Story wars within, how they impact our healing.

Have you ever noticed how the mind loves to tell you stories ?  Some renew us, some truly do drain our energy.  This keeps the stress response on, so the body has problems in healing itself.

A few weeks ago it was a beautiful sunny warm day.  It had been rainy and cold for many weeks, even though it was Spring and heading into summer.  I had the time so I  chose to go on the longest bike ride for the season.  I absolutely love to ride my bike.

This time as I rode I realized that this was the last season I would be riding my bike in Indiana. I was in so much gratitude as I rode through neighborhoods, farm land and even onto a major thoroughfare.  It was luscious.

As I came on the last leg of my ride, I found myself overwhelmed with the feelings of gratitude.  Gratitude for such a beautiful day, for a newly paved road, the sun on my face, the breeze on my entire body.  I closed my eyes to deeply feel.

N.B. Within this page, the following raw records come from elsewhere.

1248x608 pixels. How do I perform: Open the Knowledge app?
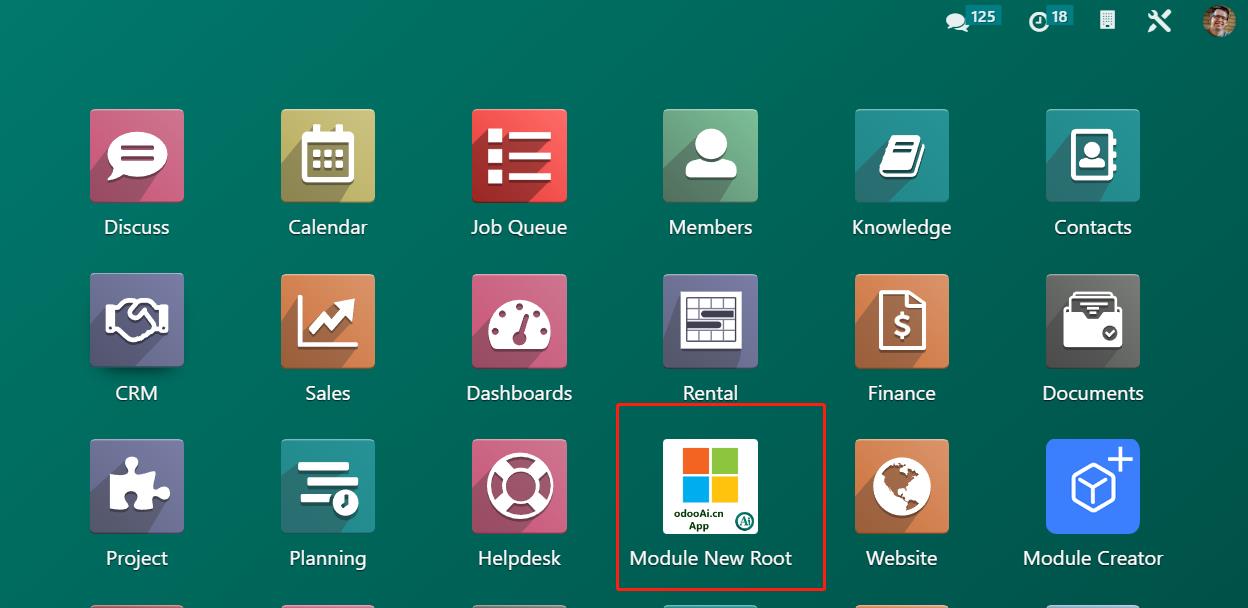click(x=901, y=156)
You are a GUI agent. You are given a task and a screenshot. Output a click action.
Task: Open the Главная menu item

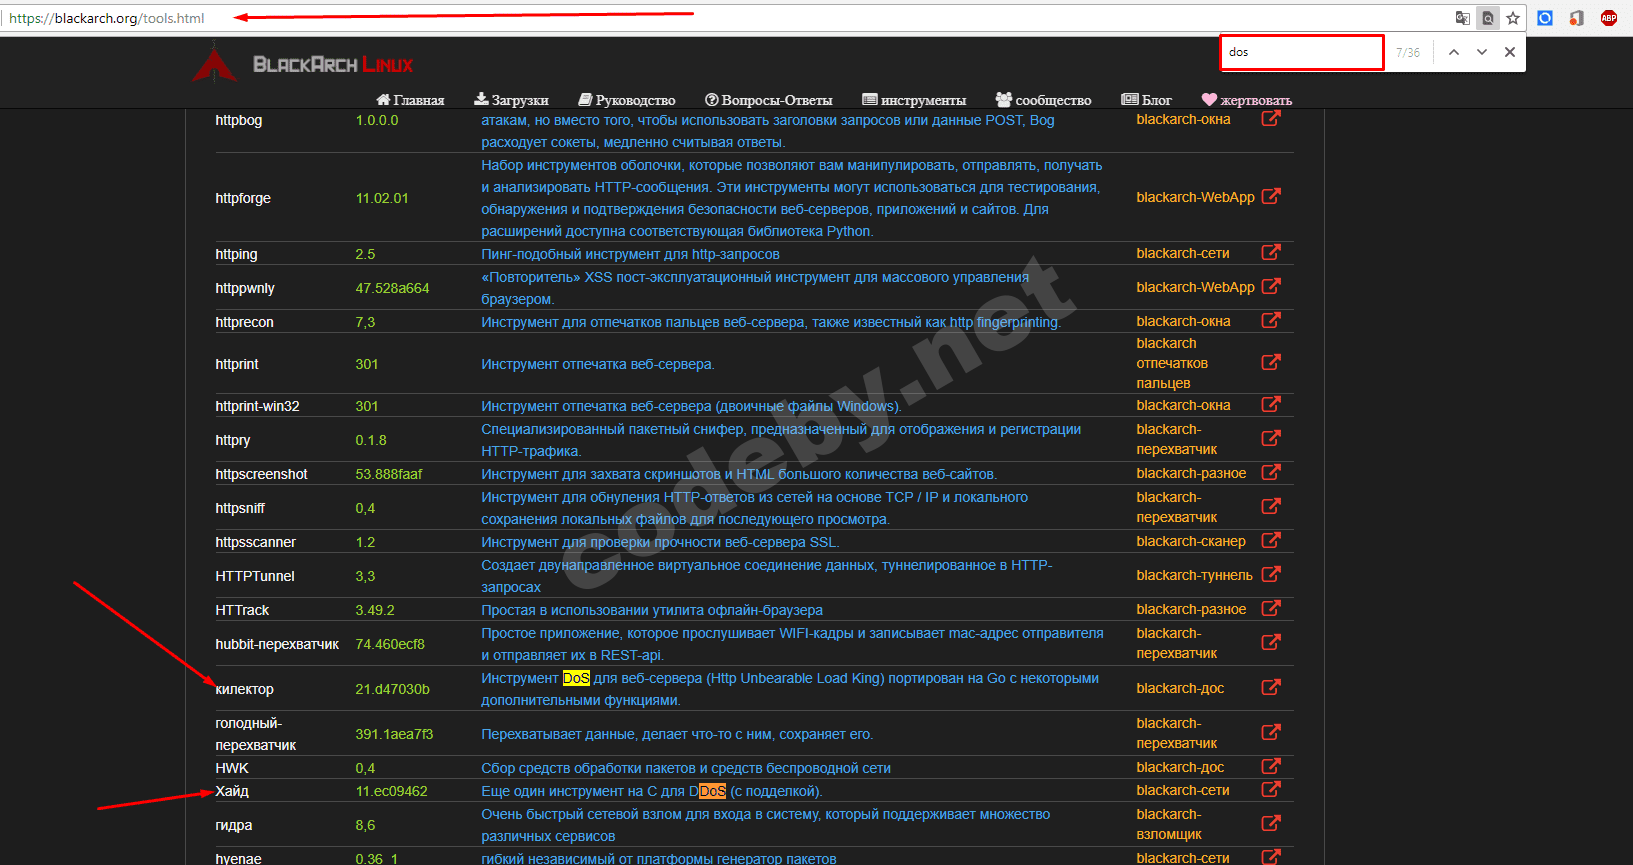click(410, 100)
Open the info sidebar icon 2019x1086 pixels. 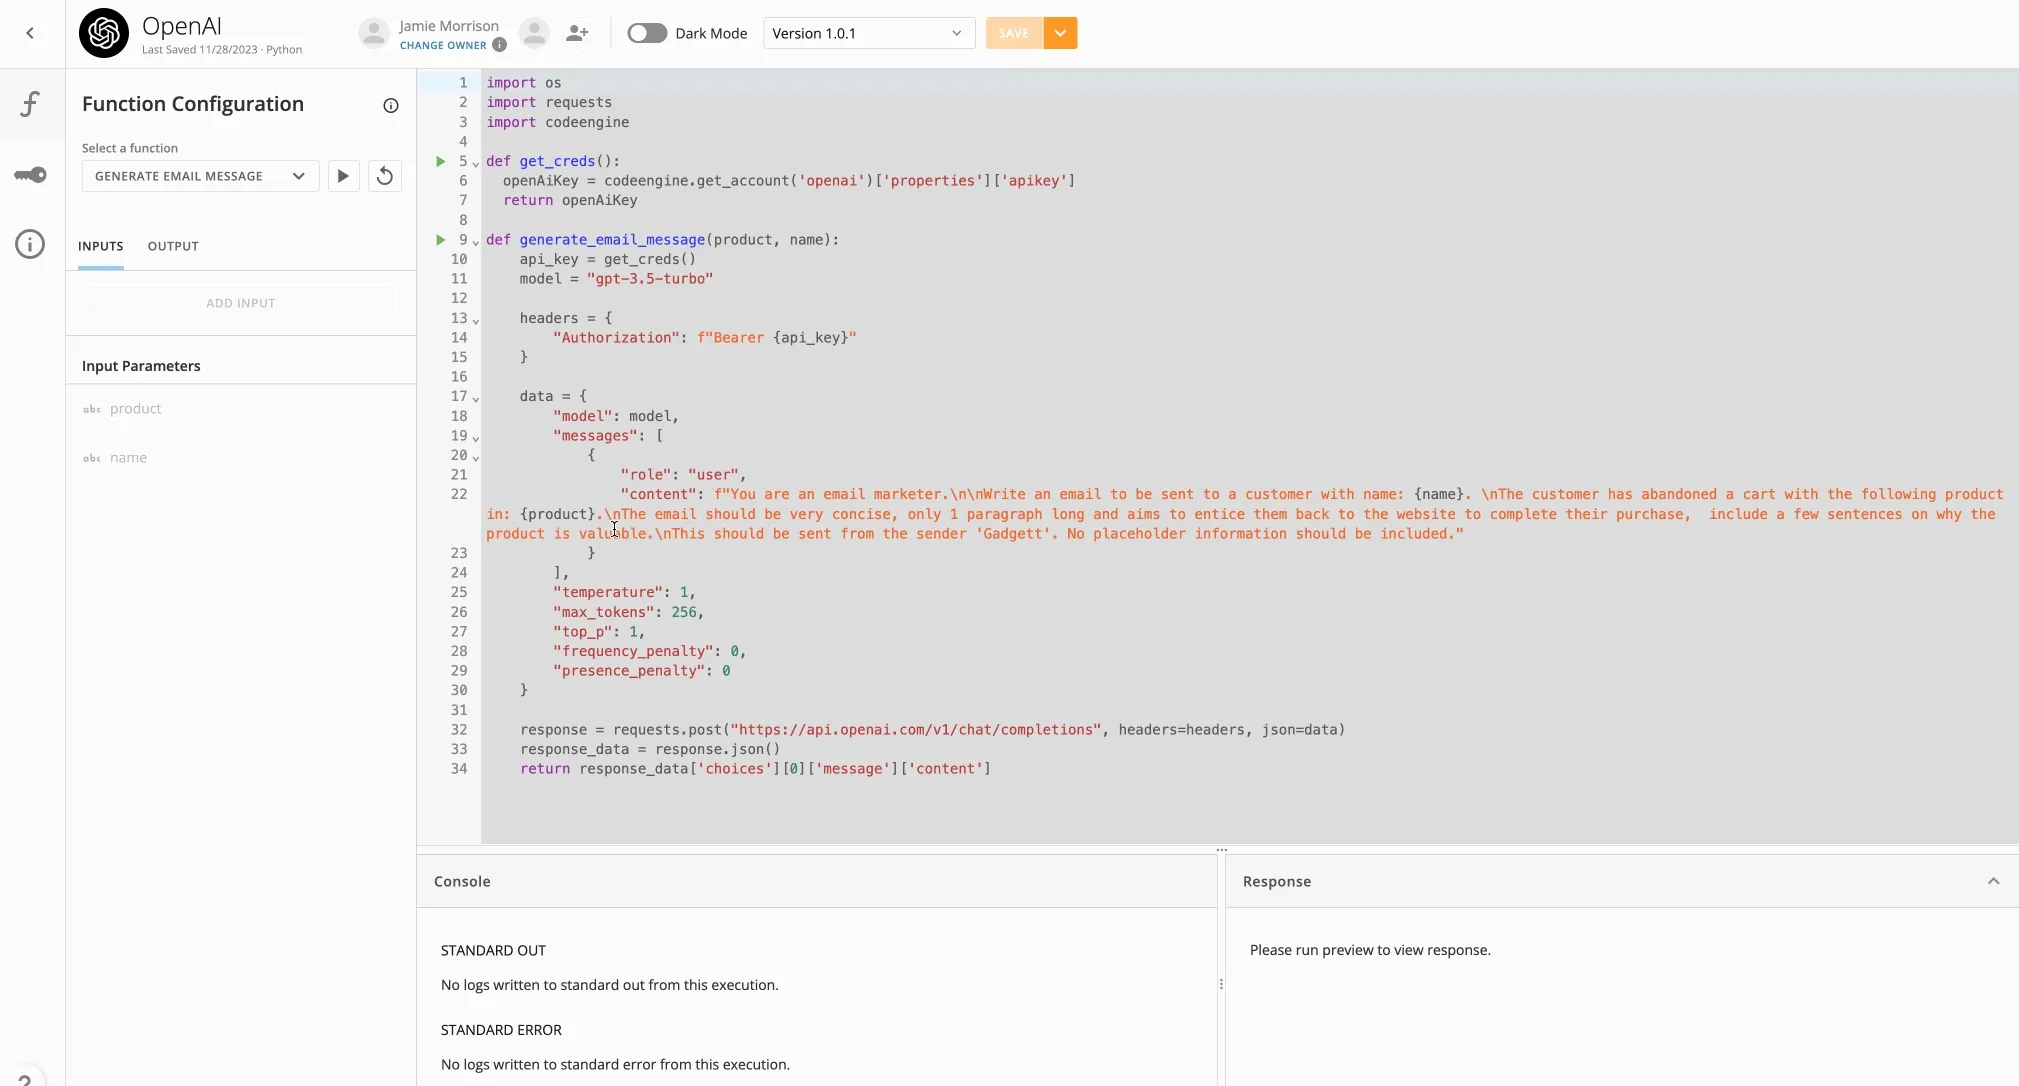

Next thing I knew, I was on the road.  I felt my head hit the pavement, my shoulder hit the ground, then my knee.  Crap!!!!  As I pulled my body and bike to the side of the road.  I sat.  I have been with trauma and know how to let it sequence through.  I sat for 20 minutes to allow the shaking and trembling to happen.  Once it stopped I got up

Then, the mind kicked in!  OMG, you hit your head, and you know how many whiplashes you have had!  OMG this is the shoulder you hurt two years ago that took so long to heal!  OMG my pelvis is twisted again!!

Once I became aware of those story wars, I put a tourniquet on it.  I stopped each thought in its track.  I affirmed my body has been through this before, it has the power to heal.  I even got back on my bike singing “I am still standing” (Elton John)

Yes, that evening my husband asked me how I was.  I simply told him “it felt like I got hit by a mack truck” and that I would stay as loving and neutral as I could towards it.  Every time the mind wanted to take me to the worry, I once again put a tourniquet on it.  I smiled each time.

Five days later my husband said he was impressed at how fast I healed! Yes, I still had the huge bruise on my hip, the road rash on my knee and elbow.  I told him this time I was unwilling to wrap a story around this one!  So, I was not downloading any draining emotional content, and my body healed fast!!!

What stories are you telling yourself these days about things?(family life, jobs, finances, health)  If it is one the drains your energy I invite you to put a tourniquet around it.         Loving kindness is the salve.